DECLARE @PrevGrpCnt INT --Running count resets when account changes

SET @PrevGrpCnt = 0

DECLARE @PrevAcctID varchar(10) --The "account change detector"

SET @PrevAcctID = ''

UPDATE dbo.DW_CustTrans

SET --===== Running Total Company

@PrevCompanyBalance = CompanyBalance = CASE

WHEN dataareaid = @Prevcompany

THEN @PrevCompanyBalance + Amount

ELSE Amount

END,

--===== Account Running Total (Reset when account changes)

@PrevGrpBal = Balance_MST = CASE

WHEN accountnumber = @PrevAcctID

THEN @PrevGrpBal + Amount

ELSE Amount -- Restarts total at "0 + current amount"

END,

--===== Running Count (Ordinal Rank)

@PrevRunCnt = RunCnt = @PrevRunCnt + 1,

--===== Account Running Total (Ordinal Rank, Reset when account changes)

@PrevGrpCnt = CompanyCount = CASE

WHEN accountnumber = @PrevAcctID

THEN @PrevGrpCnt + 1

ELSE 1 -- Restarts count at "1"

END,

--===== "Anchor" and provides for "account and Company change detection"

@PrevAcctID = accountnumber,

@prevCompany = dataareaid

FROM dbo.DW_CustTrans WITH (INDEX(IX_DW_CustTrans),TABLOCKX)

Jeff Moden SSC Guru Points: 1004290 More actions · Answer 12

Ummm.... no.... to be as safe as possible with this method, you MUST include a FROM clause in the update and it must use a TabLockX and index hint that forces the use of the clustered index.

--Jeff Moden

RBAR is pronounced "ree-bar" and is a "Modenism" for Row-By-Agonizing-Row.
First step towards the paradigm shift of writing Set Based code:
________Stop thinking about what you want to do to a ROW... think, instead, of what you want to do to a COLUMN.

Change is inevitable... Change for the better is not.

Helpful Links:
How to post code problems
How to Post Performance Problems
Create a Tally Function (fnTally)

Lynn Pettis SSC Guru Points: 442467 More actions · Answer 13

Jeff, Do you have access to SQL Server 2008? At the SSWUGvConference I heard the the ORDER BY "may be" honored again in the UPDATE statement.
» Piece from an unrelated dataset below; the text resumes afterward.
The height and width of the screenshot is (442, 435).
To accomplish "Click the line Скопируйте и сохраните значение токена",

I don't have SQL Server 2008 yet so I can't test it.

Jeff Moden SSC Guru Points: 1004290 More actions · Answer 14

Lynn Pettis (4/24/2009)
Jeff, Do you have access to SQL Server 2008? At the SSWUGvConference I heard the the ORDER BY "may be" honored again in the UPDATE statement. I don't have SQL Server 2008 yet so I can't test it.

That's good news, but, no, I don't have 2k8, yet.

--Jeff Moden

RBAR is pronounced "ree-bar" and is a "Modenism" for Row-By-Agonizing-Row.
First step towards the paradigm shift of writing Set Based code:
________Stop thinking about what you want to do to a ROW... think, instead, of what you want to do to a COLUMN.
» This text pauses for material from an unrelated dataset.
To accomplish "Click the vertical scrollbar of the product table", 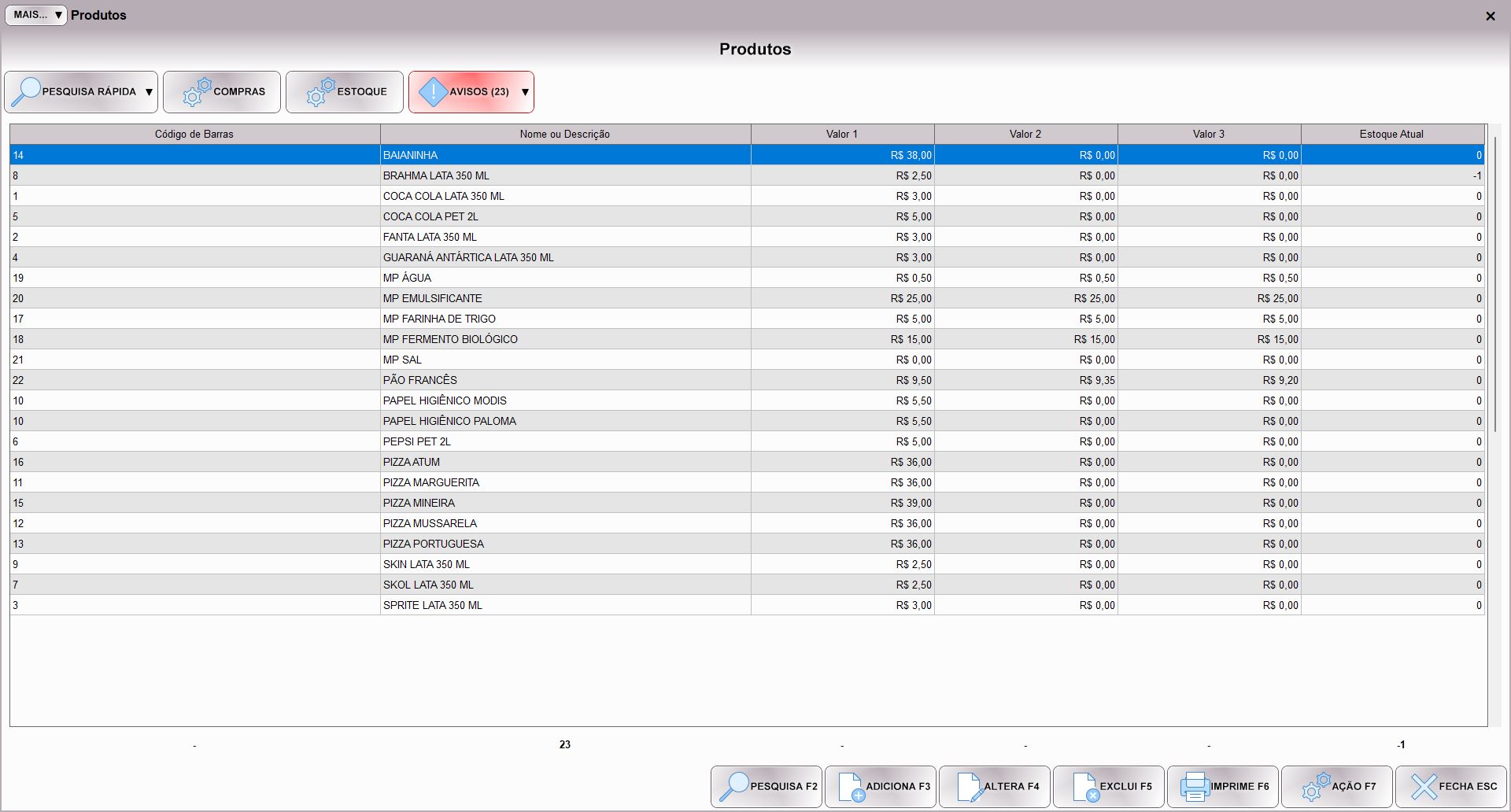I will (x=1494, y=283).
Change is inevitable... Change for the better is not.

Helpful Links:
How to post code problems
How to Post Performance Problems
Create a Tally Function (fnTally)

Lynn Pettis SSC Guru Points: 442467 More actions · Answer 15

Jeff Moden (4/24/2009)
Lynn Pettis (4/24/2009)
Jeff, Do you have access to SQL Server 2008? At the SSWUGvConference I heard the the ORDER BY "may be" honored again in the UPDATE statement. I don't have SQL Server 2008 yet so I can't test it.
That's good news, but, no, I don't have 2k8, yet.

Well, it isn't good news until it is proven true. I'd call it hopeful news.